Dread this more for am quite literally about to be an old old dame, and plan to gift myself an anti-aging hamper complete with creams and lotions of all sorts. Plan to cry me a river, and get so so drunk! But 30? c'mon seriously? and i don't feel a day over 20!!? but then we never wanna grow up...do we? Specially when we haven't quite met the goals in mind.

We women love being a strapping 20 something... it almost gives you a licence... licence to flirt... to party hard... to shirk a few responsibilities... to get away with most things... to cut queues... put career first... but then when 30 looms large... one can't help but ask the main question... am i where i wanted to be at 30?

Apart from instant death of 'youth' what else am i gaining at 30? By now i always thought... I'd make tons of money(Mark Zuckerberg made a billion by 23), be jet setting across the globe, sipping cocktails in Miami, having a photography exhibition, cooking in Cairo, growing thinner by the day, and be holding at least one Cannes in my hands!! well none none of it has happened yet!! and old age comes knocking! And ooh i almost forgot about the biological clock which is by now sounding like a really annoying alarm!
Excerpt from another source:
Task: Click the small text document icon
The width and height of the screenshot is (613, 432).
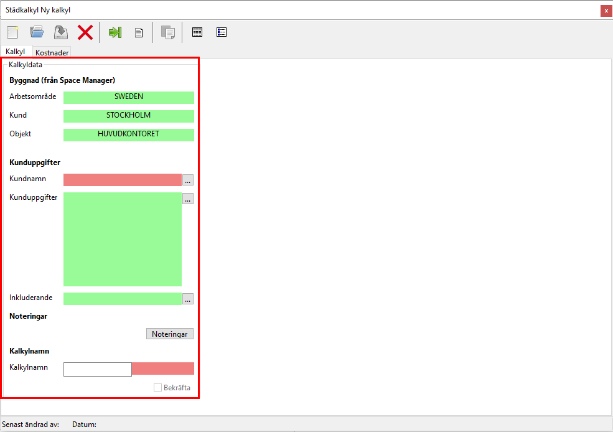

Man.... what pressure!?

But again... all i can say is... I've discovered myself in the 20s and have loved each bit of it... dated wrong guys, found the right one, loved university, learnt new things, tried all the evils of the world, became more sure of myself, got a job i loved... manage to have kept it... lost closest of friends, made new ones... so if at all i need to bid farewell to my 20s... it should be with a giant hug... because for the first time i feel ready... ready for whatever maybe in store for me... a sense of calm, a sense of control... so my dear 30s here i come... with all my dreams... hopes... aspirations... if you give me crows feet... gray hair... and knee pain... i shall embrace you anyways... because you damn well will show me a good time...

So goodbye my roller-coaster 20s... you were wild and beautiful... and howdy my flirty thirties... you will be the best thing yet!